--- Written problem ---
Write out the lines of the dataset items exactly, starting at the line that contains "You are a computer-use agent. Image resolution: width=1024" and ending at the line that contains "The image size is (1456, 819). (1084, 169)", with both of those lines included.

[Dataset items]
** START **

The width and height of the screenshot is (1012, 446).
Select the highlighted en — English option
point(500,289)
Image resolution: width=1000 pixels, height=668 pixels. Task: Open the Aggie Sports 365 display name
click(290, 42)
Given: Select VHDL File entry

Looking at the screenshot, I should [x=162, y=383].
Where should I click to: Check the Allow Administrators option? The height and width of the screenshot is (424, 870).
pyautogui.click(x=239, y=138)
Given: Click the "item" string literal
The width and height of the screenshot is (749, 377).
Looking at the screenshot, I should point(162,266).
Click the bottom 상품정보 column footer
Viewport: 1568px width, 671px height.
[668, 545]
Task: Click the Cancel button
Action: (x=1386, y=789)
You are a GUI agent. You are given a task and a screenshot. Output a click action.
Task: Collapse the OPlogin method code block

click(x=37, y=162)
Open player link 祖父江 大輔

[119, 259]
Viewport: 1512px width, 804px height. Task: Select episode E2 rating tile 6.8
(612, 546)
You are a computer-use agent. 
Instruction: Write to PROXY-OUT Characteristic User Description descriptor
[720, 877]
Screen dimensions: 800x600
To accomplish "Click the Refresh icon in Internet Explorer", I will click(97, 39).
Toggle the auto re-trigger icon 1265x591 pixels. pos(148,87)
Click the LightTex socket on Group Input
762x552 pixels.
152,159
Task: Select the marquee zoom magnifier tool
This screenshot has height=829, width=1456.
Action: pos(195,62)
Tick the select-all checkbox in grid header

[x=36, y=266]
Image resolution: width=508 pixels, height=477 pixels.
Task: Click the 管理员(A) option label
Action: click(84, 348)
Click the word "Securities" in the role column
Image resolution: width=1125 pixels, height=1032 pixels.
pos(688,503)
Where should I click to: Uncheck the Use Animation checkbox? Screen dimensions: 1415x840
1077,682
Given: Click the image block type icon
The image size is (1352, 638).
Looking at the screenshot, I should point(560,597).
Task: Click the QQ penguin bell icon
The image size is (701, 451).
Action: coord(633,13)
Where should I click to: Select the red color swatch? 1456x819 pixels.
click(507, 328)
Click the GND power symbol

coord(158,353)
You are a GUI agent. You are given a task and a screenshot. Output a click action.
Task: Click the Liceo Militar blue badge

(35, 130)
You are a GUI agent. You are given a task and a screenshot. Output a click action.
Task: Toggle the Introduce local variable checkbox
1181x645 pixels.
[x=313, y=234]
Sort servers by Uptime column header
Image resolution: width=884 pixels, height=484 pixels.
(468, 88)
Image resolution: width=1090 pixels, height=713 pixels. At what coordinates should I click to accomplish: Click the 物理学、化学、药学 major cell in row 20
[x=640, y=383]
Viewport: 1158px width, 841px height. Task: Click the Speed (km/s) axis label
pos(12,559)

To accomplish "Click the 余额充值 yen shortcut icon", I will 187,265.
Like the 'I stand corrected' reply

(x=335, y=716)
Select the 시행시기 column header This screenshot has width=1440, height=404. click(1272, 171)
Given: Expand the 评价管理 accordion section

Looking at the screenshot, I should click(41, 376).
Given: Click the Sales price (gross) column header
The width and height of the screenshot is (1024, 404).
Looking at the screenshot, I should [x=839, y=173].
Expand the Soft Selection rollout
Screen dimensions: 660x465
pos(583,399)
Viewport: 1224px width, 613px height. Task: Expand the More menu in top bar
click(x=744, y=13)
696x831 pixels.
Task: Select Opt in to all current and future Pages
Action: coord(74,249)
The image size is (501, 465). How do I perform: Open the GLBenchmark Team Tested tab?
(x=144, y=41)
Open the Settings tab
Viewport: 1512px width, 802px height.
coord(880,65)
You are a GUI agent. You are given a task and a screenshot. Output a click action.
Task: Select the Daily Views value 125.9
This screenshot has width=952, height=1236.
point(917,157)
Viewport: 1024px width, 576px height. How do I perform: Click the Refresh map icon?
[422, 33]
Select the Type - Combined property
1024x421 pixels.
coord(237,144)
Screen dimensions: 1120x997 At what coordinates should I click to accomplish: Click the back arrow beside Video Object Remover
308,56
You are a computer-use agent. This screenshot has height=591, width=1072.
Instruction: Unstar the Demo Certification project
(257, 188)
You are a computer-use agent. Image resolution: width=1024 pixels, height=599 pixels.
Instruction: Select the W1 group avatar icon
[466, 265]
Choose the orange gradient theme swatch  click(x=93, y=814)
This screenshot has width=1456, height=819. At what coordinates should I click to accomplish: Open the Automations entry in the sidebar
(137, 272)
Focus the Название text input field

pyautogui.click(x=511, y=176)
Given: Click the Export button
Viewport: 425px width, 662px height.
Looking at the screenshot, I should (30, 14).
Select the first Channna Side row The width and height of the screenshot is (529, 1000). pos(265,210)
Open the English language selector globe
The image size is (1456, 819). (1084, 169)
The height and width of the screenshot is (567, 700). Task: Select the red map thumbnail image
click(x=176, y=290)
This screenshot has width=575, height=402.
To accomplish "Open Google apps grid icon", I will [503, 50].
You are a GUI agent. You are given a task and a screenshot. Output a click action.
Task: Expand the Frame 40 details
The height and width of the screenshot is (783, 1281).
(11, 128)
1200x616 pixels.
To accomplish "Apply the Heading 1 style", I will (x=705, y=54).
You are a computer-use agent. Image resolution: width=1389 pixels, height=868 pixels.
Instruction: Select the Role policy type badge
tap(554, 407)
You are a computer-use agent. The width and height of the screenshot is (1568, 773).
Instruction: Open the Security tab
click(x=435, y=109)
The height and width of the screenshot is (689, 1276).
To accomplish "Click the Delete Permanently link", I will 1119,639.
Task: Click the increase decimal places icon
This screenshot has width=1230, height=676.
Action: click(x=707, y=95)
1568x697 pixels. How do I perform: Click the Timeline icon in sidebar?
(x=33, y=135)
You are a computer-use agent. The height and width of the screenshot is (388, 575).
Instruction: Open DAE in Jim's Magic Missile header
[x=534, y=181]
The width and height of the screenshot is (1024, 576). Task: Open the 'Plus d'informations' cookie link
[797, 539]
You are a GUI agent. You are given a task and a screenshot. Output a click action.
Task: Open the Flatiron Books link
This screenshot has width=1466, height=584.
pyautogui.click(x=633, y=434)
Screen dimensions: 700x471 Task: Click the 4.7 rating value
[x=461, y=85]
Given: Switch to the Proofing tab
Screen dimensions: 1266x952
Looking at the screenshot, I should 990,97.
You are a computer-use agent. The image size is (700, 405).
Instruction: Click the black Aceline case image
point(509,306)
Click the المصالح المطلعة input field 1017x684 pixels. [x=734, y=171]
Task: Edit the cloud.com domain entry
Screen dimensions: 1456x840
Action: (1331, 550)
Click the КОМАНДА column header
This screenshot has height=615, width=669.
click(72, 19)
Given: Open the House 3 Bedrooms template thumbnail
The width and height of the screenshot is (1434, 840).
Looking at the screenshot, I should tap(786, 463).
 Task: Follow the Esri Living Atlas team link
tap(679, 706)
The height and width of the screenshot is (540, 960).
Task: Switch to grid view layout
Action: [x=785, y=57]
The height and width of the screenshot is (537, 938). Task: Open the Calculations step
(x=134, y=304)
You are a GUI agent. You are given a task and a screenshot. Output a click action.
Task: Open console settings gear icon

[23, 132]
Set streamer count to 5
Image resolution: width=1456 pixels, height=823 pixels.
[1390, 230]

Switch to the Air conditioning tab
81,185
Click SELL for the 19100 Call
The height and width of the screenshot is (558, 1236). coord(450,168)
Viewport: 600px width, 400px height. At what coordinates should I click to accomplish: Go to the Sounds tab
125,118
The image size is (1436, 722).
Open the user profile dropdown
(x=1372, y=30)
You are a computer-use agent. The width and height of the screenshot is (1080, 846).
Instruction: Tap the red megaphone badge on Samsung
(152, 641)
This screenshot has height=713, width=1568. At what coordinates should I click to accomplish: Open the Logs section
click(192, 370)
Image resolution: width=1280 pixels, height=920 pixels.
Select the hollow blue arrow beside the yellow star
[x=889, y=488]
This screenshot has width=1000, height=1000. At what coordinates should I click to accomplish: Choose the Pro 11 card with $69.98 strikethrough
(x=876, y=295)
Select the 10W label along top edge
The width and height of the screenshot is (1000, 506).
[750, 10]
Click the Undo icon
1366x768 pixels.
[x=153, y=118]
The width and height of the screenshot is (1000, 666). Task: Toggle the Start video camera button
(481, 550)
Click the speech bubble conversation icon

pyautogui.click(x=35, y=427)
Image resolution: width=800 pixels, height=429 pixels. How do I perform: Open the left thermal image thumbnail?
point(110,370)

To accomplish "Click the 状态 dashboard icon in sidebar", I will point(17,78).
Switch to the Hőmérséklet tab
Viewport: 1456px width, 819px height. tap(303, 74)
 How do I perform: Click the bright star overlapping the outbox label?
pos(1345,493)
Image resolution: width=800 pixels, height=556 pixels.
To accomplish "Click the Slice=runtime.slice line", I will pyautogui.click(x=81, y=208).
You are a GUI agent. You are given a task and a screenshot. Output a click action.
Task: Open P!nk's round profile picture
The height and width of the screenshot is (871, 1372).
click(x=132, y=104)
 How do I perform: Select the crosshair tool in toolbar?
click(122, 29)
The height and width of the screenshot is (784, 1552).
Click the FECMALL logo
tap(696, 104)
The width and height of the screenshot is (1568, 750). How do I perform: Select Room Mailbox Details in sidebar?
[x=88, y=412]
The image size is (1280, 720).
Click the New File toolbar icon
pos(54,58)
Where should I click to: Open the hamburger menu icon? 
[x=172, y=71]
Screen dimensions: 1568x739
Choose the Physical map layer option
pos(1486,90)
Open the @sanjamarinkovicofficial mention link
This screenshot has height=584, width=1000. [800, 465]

** END **

--- Result of this exercise ---
You are a computer-use agent. Image resolution: width=1024 pixels, height=599 pixels.
Instruction: Select the W1 group avatar icon
[466, 265]
Choose the orange gradient theme swatch  click(x=93, y=814)
This screenshot has width=1456, height=819. At what coordinates should I click to accomplish: Open the Automations entry in the sidebar
(137, 272)
Focus the Название text input field

pyautogui.click(x=511, y=176)
Given: Click the Export button
Viewport: 425px width, 662px height.
Looking at the screenshot, I should (30, 14).
Select the first Channna Side row The width and height of the screenshot is (529, 1000). pos(265,210)
Open the English language selector globe
The image size is (1456, 819). (1084, 169)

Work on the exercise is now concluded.